Esse pequeno trecho, ao ser deletado, ativa o gene Arhgap36 nas células pigmentares, especificamente nas que produzem o pigmento laranja.
“O Arhgap36 não é expresso em células pigmentares de camundongos, em células pigmentares humanas ou em células pigmentares de gatos não alaranjados. A mutação em gatos alaranjados parece ativar a expressão de Arhgap36 em um tipo de célula, a célula pigmentar, onde normalmente não é expressa”, explica Kaelin.

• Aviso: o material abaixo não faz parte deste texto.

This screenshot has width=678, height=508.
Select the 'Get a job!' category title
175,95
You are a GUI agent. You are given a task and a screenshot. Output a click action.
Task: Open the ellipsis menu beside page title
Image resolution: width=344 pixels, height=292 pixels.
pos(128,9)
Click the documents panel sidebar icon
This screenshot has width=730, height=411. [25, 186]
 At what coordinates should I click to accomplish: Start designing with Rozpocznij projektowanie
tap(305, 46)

Gene antes associado a tumores agora está ligado à pigmentação
Antes dessa descoberta, o gene Arhgap36 era conhecido por estar relacionado a tecidos neuroendócrinos e ao desenvolvimento de tumores, sendo estudado principalmente em pesquisas sobre câncer e biologia do desenvolvimento. Nunca havia sido associado a processos de pigmentação ou à formação de cor nos pelos dos animais.

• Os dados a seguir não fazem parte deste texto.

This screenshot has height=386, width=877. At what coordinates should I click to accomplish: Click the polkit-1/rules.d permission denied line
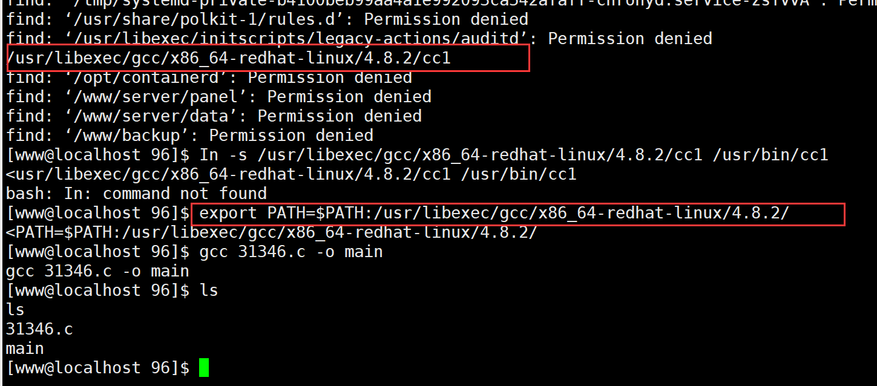coord(267,19)
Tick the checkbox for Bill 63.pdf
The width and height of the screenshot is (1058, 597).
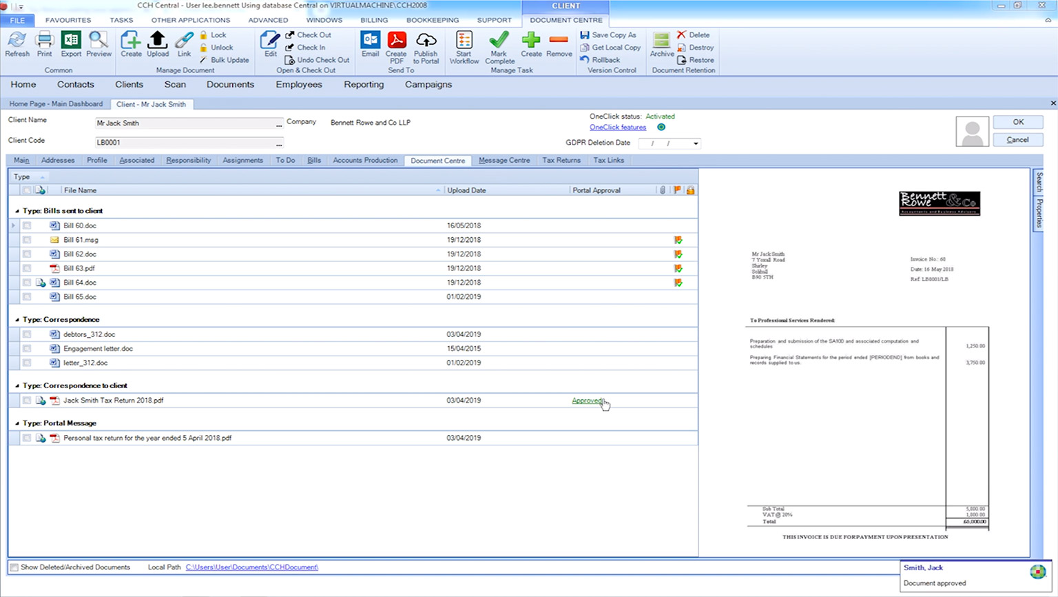pyautogui.click(x=27, y=269)
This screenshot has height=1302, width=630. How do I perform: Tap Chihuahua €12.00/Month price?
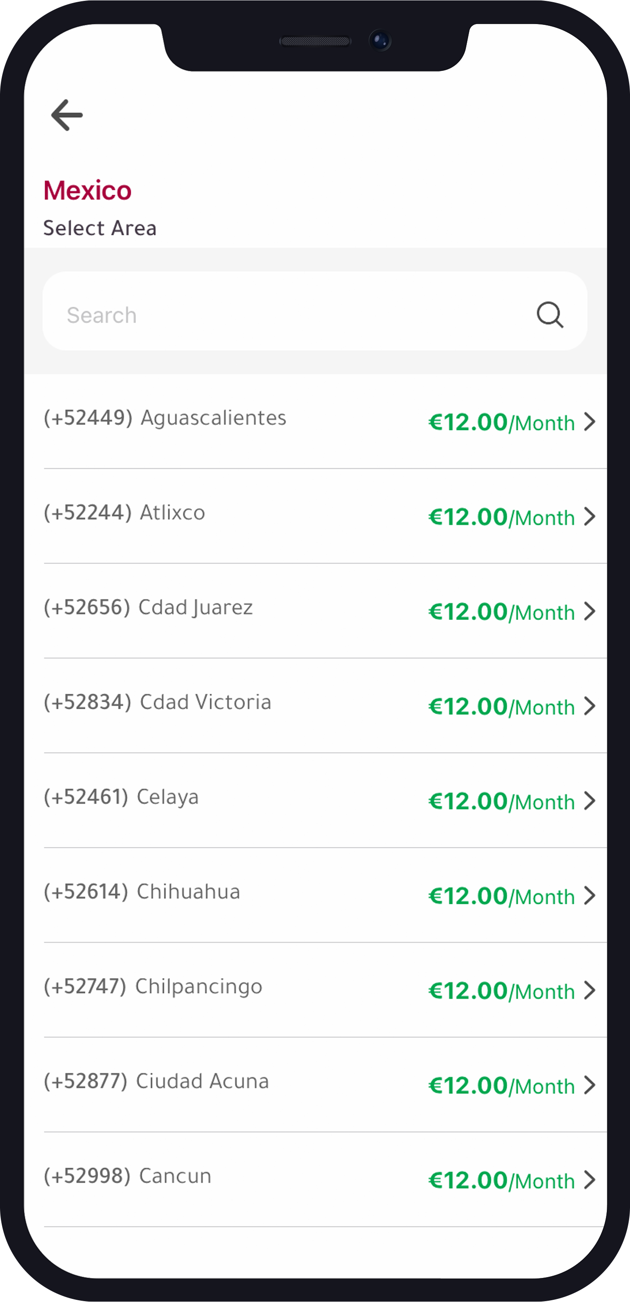point(501,896)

A descoberta surpreendeu os cientistas justamente por demonstrar um caso raro de ativação gênica fora do esperado, reforçando a importância de regiões do DNA que, mesmo sem codificar proteínas, podem exercer funções regulatórias cruciais para a expressão de genes.

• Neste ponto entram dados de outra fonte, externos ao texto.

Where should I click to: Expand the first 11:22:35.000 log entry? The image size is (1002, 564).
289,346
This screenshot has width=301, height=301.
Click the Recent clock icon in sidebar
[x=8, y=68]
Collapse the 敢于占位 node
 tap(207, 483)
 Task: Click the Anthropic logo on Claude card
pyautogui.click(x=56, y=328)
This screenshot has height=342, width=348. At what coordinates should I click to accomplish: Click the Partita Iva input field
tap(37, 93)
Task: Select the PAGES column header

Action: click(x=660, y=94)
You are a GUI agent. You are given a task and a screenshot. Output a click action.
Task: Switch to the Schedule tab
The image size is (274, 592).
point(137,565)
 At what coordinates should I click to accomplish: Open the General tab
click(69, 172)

A evolução dos gatos domésticos
Além do avanço no conhecimento genético, a pesquisa também oferece pistas sobre o processo de domesticação dos gatos. Embora os pesquisadores ainda não saibam com exatidão quando e como surgiu essa mutação, acredita-se que ela tenha aparecido no início da domesticação dos gatos, há milhares de anos, quando os humanos passaram a selecionar animais com certas características visuais, como a cor da pelagem.
“Obras de arte do século XII já retratavam gatos laranjas, sugerindo que essa coloração era valorizada e possivelmente incentivada na reprodução”, explicou Kaelin.
A seleção artificial, promovida pelos humanos, pode ter contribuído para a propagação da mutação genética ao longo das gerações.